● Enunciado
Prossiga o relato sobre as sessões da Sociedade Espírita de Paris logo após a sua última frase.

A última sessão da Sociedade Espírita de Paris, antes das férias, foi uma das mais notáveis do ano, quer pelo número e pelo nível das comunicações obtidas, quer pela produção de um fenômeno espontâneo de sonambulismo mediúnico. Pelo meio da sessão, o Sr. Morin, membro da Sociedade e um dos médiuns habituais, adormeceu espontaneamente sob a influência dos Espíritos, o que jamais lhe havia acontecido. Então falou com calor, com eloquência, sobre um assunto de alta seriedade e do maior interesse, do qual nos ocuparemos futuramente.

A sessão de reabertura de sexta-feira, 5 de outubro, apresentou um fenômeno análogo, mas em mais largas proporções. Havia treze médiuns à mesa. Durante a primeira parte, dois entre eles, a Sra. C... e o Sr. Vavasseur, adormeceram, como o Sr. Morin, sem qualquer provocação e sem que ninguém nisto tivesse pensado, sob a influência dos Espíritos. O Sr. Vavasseur é o médium poeta, que com a maior facilidade obtém notáveis poesias das quais publicamos algumas amostras. O Sr. Morin estava a ponto de adormecer também. Ora, eis o que se passou durante o sono deles, que durou quase uma hora.

● Dados fornecidos
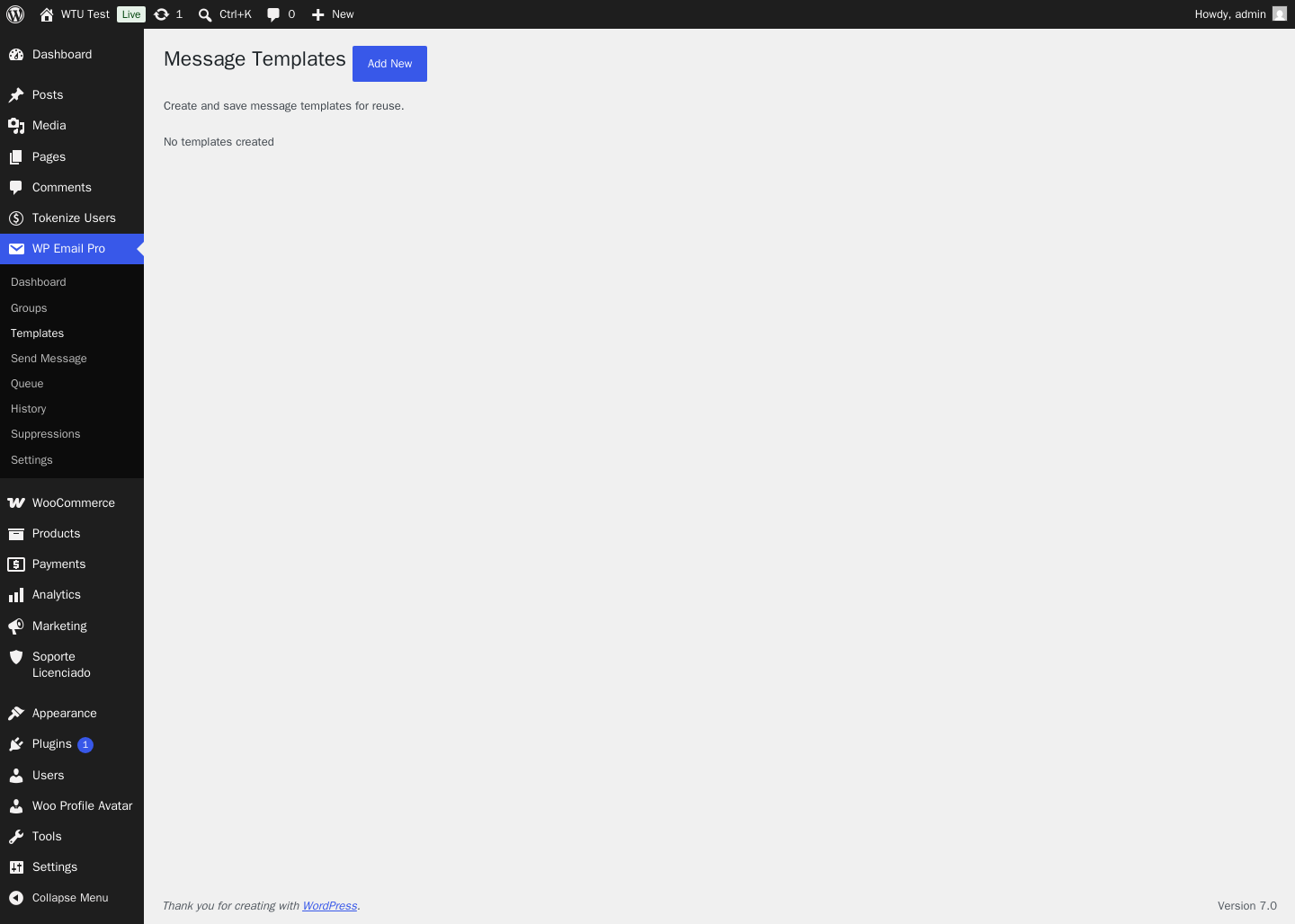
Task: Open the updates icon in admin bar
Action: coord(161,14)
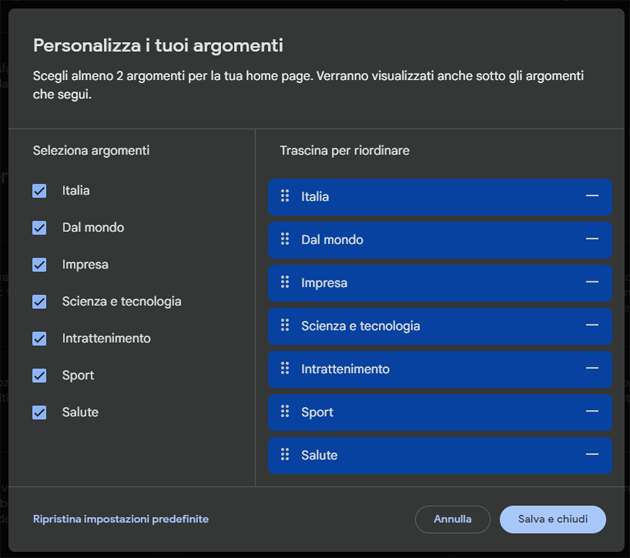This screenshot has height=558, width=630.
Task: Click the minus icon on Sport row
Action: coord(592,412)
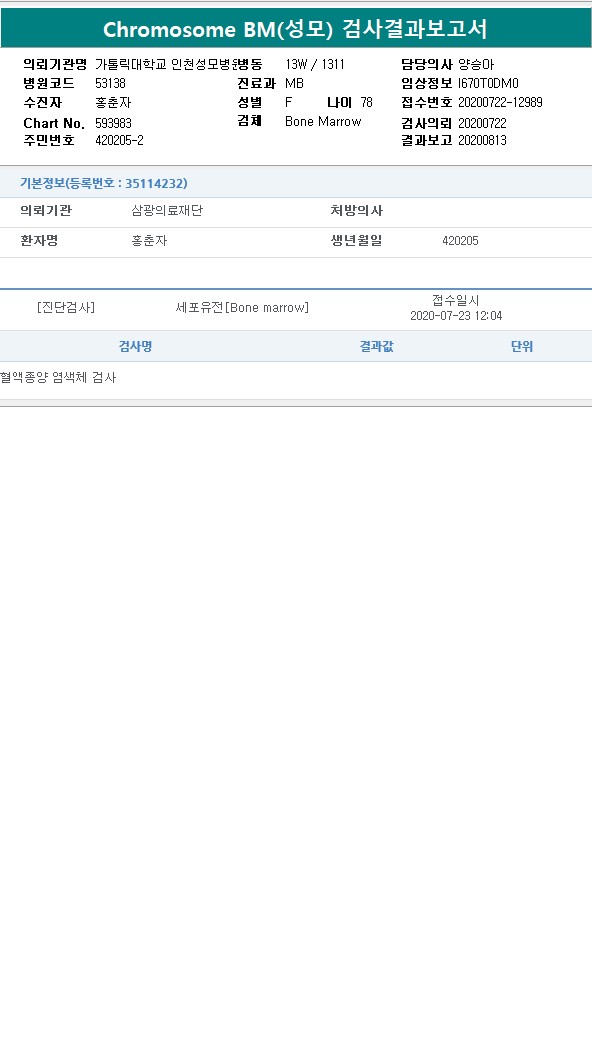
Task: Select receipt number 20200722-12989
Action: (500, 102)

● Resultado do exercício
O Sr. Vavasseur, com voz grave e solene, disse:

─ Toda vontade, toda ação magnética é e deve ficar estranha a este fenômeno. Ninguém deve falar nem à minha irmã nem a mim.

Falando de sua irmã, ele designava a Sra. C..., isto é, irmã espiritual, pois eles não são parentes. Depois, dirigindo-se ao Sr. Morin, colocado no outro extremo da mesa, e estendendo sua mão para ele com um gesto imperativo:

─ Proíbo-te de dormir.

O Sr. Morin, com efeito, já quase adormecido, despertou por si mesmo. Além disso foi feita recomendação expressa para não tocar em qualquer dos dois médiuns. O Sr. V... continuou:

─ Ah! Sinto aqui uma corrente fluídica má, que me fatiga... Irmã, tu sentes também?

─ Sim, respondeu a Sra. C...

─ Olha! A Sociedade é numerosa esta noite. Vês?

─ Ainda não muito claramente.

─ Sr. V..., quero que vejas.

A Sra. C... ─ Oh! sim! Os Espíritos são numerosos!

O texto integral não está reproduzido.